Fitting a normal distribution in R

Question

I'm using the following code to fit the normal distribution. The link for the dataset for "b" (too large to post directly) is :

link for b

setwd("xxxxxx")
library(fitdistrplus)

require(MASS)
tazur <-read.csv("b", header= TRUE, sep=",")
claims<-tazur$b
a<-log(claims)
plot(hist(a))

After plotting the histogram, it seems a normal distribution should fit well.

f1n <- fitdistr(claims,"normal")
summary(f1n)

#Length Class  Mode   
#estimate 2      -none- numeric
#sd       2      -none- numeric
#vcov     4      -none- numeric
#n        1      -none- numeric
#loglik   1      -none- numeric

plot(f1n)

But when I try to plot the fitted distribution, I get

Error in xy.coords(x, y, xlabel, ylabel, log) : 

  'x' is a list, but does not have components 'x' and 'y'

and even the summary statistics are off for f1n.

Any ideas?

`m <- mean(claims); s <- sd(claims)` – Hong Ooi Nov 25 '16 at 02:46 — Hong Ooi, Nov 25 '16 at 02:46

Zheyuan Li · Accepted Answer · 2016-10-10T16:17:38.103

Looks like you are making confusion between MASS::fitdistr and fitdistrplus::fitdist.

MASS::fitdistr returns object of class "fitdistr", and there is no plot method for this. So you need to extract estimated parameters and plot the estimated density curve yourself.
I don't know why you load package fitdistrplus, because your function call clearly shows you are using MASS. Anyway, fitdistrplus has function fitdist which returns object of class "fitdist". There is plot method for this class, but it won't work for "fitdistr" returned by MASS.

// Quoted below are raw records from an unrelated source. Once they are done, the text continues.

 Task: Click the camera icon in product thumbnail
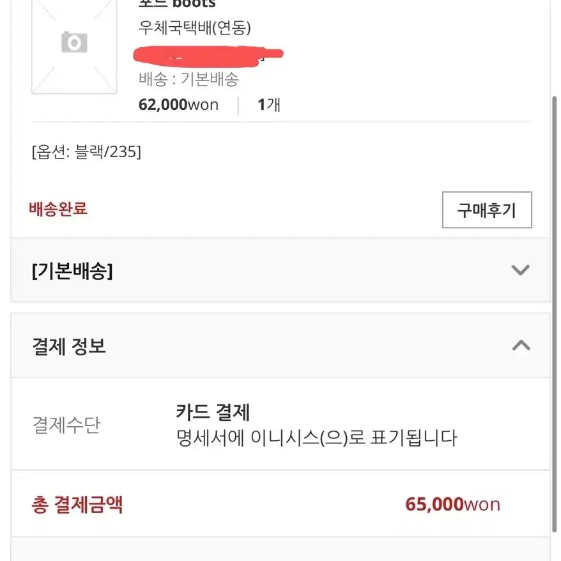coord(74,42)
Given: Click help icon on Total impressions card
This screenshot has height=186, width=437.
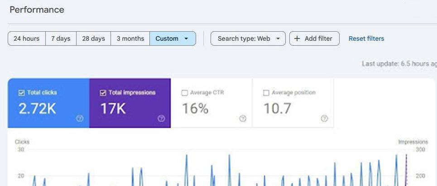Looking at the screenshot, I should 161,119.
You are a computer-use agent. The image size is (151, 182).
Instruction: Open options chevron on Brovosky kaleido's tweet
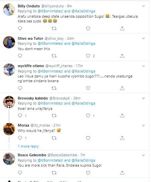point(143,98)
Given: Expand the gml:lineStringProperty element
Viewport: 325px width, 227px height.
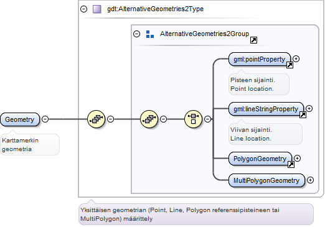Looking at the screenshot, I should 309,108.
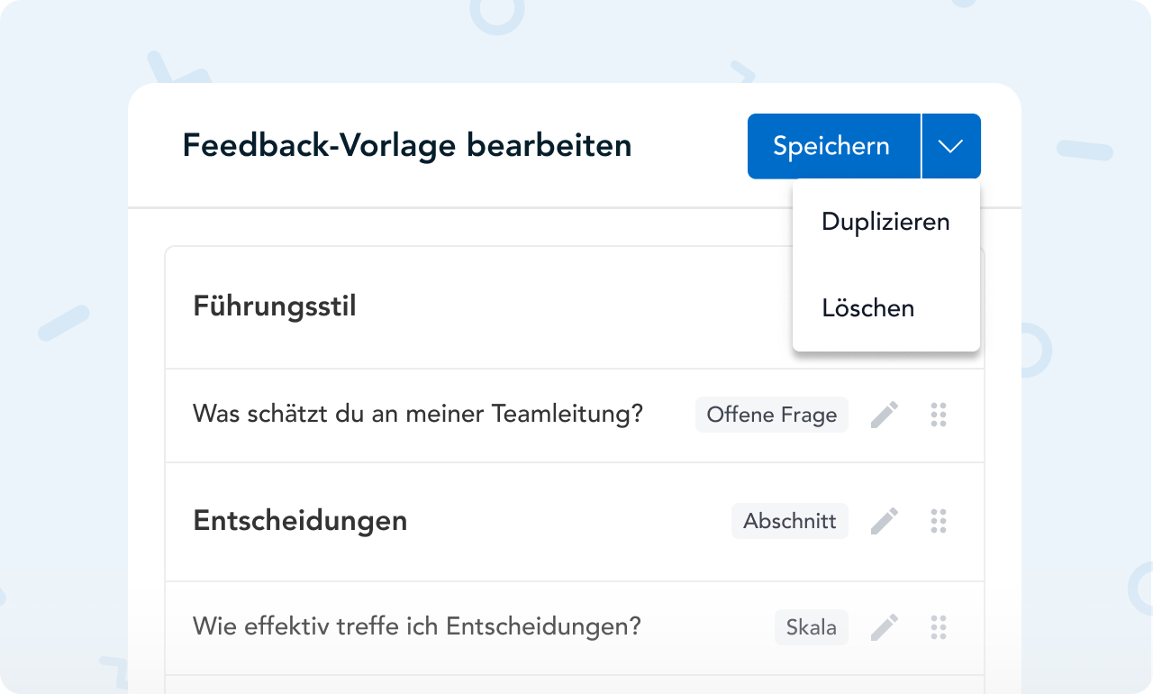Screen dimensions: 1153x694
Task: Click the Skala type badge
Action: (812, 627)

I will show you how to work with both packages.

## reproducible example
set.seed(0); x <- rnorm(500)

Using MASS::fitdistr

No plot method is available, so do it ourselves.

library(MASS)
fit <- fitdistr(x, "normal")
class(fit)
# [1] "fitdistr"

para <- fit$estimate
#         mean            sd 
#-0.0002000485  0.9886248515 

hist(x, prob = TRUE)
curve(dnorm(x, para[1], para[2]), col = 2, add = TRUE)

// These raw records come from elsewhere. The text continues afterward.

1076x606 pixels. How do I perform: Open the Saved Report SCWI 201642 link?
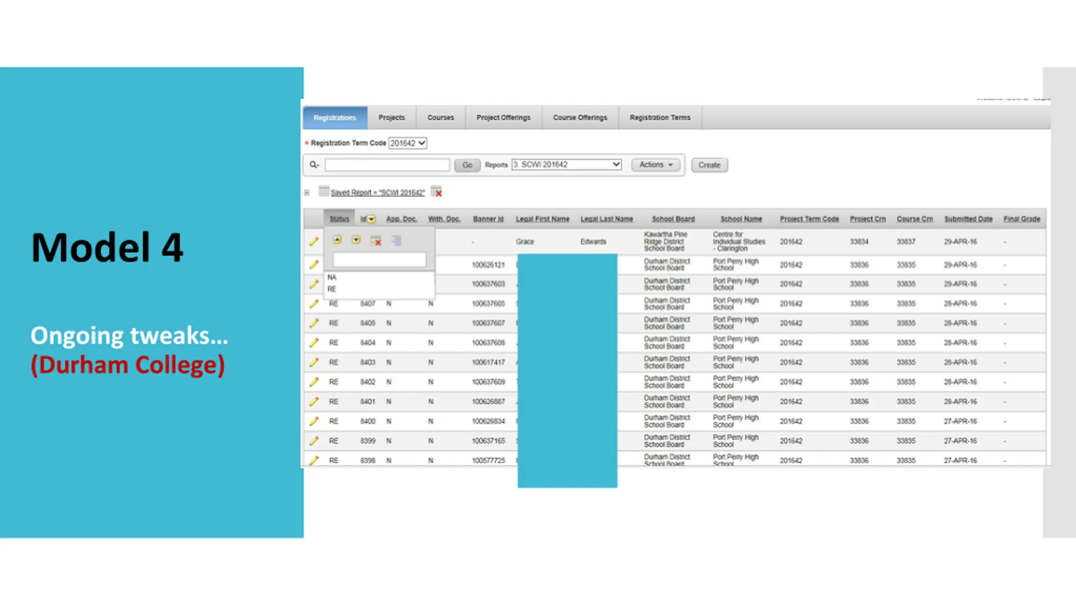tap(377, 192)
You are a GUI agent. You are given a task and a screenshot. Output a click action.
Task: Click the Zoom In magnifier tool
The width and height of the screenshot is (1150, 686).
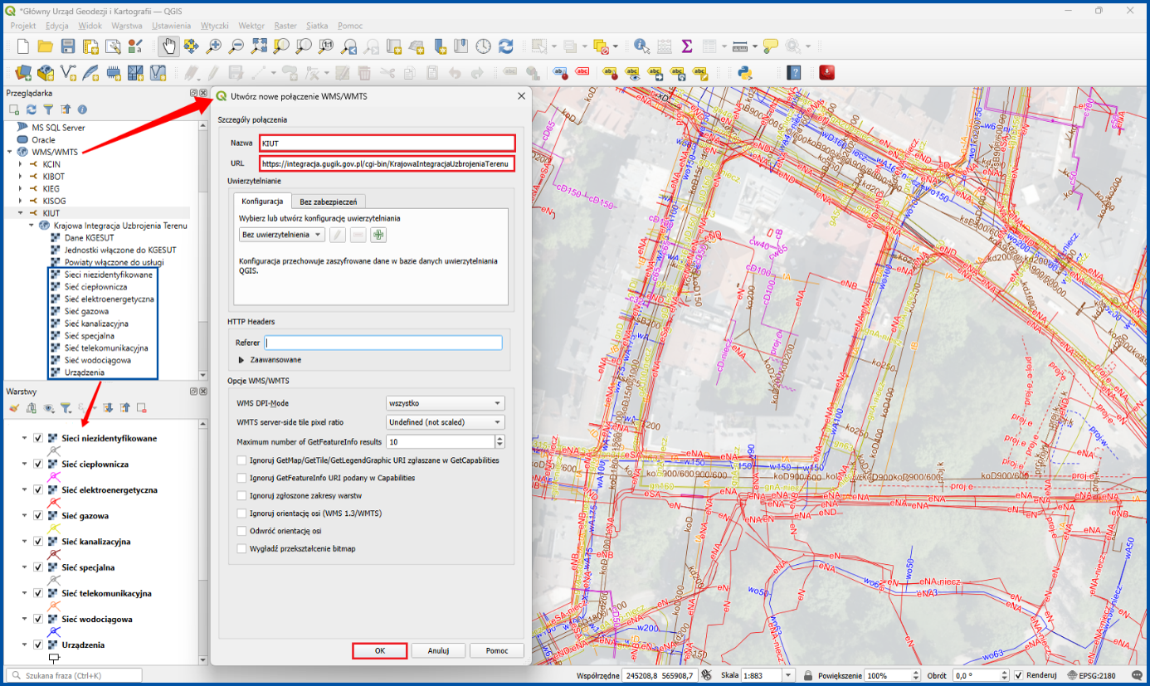click(x=214, y=46)
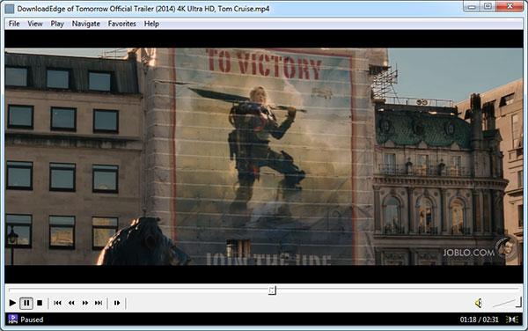Click the Play button
528x331 pixels.
[12, 303]
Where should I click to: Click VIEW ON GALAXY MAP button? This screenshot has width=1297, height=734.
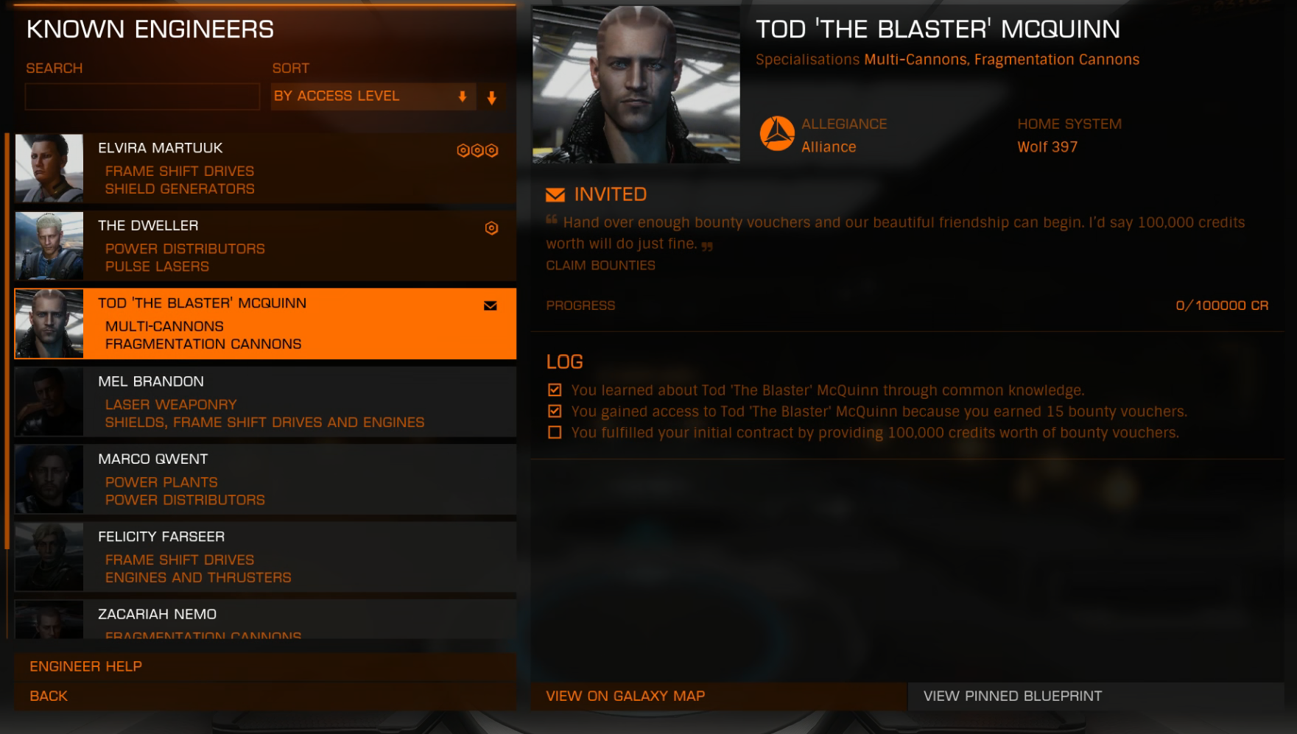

Using fitdistrplus::fitdist

library(fitdistrplus)
FIT <- fitdist(x, "norm")    ## note: it is "norm" not "normal"
class(FIT)
# [1] "fitdist"

plot(FIT)    ## use method `plot.fitdist`

Is it worth saying that you can estimate the parameters of the Normal distribution, optimally, via `mean(x)`, `sd(x)` ... ??? — Ben Bolker, Nov 25 '16 at 02:03
Yes (although the uncertainty of the mean is also pretty easy in closed form - uncertainty of the SD is a bit more of a nuisance) — Ben Bolker, Nov 25 '16 at 02:33
If it's the Wald standard error, then I think the delta method approach should work: SE(f(x)) approx. df/dx * SE(x) ... in this case f(x) is sqrt(x), so SE(sd) = 0.5/sqrt(x)*SE(var) if I did the math right. (If you have likelihood ratio-test based intervals, then they are invariant under transformation, so just take the square root of the ends of the interval.) — Ben Bolker, Nov 25 '16 at 02:39

score 10 · Answer 2 · edited Oct 28 '22 at 22:33

Review of previous answer

In the previous answer I did not mention the difference between two methods. In general, if we opt for maximum likelihood inference I would recommend using MASS::fitdistr, because for many basic distributions it performs exact inference instead of numerical optimization. Doc of ?fitdistr made this rather clear:

For the Normal, log-Normal, geometric, exponential and Poisson distributions the closed-form MLEs (and exact standard errors) are used, and ‘start’ should not be supplied.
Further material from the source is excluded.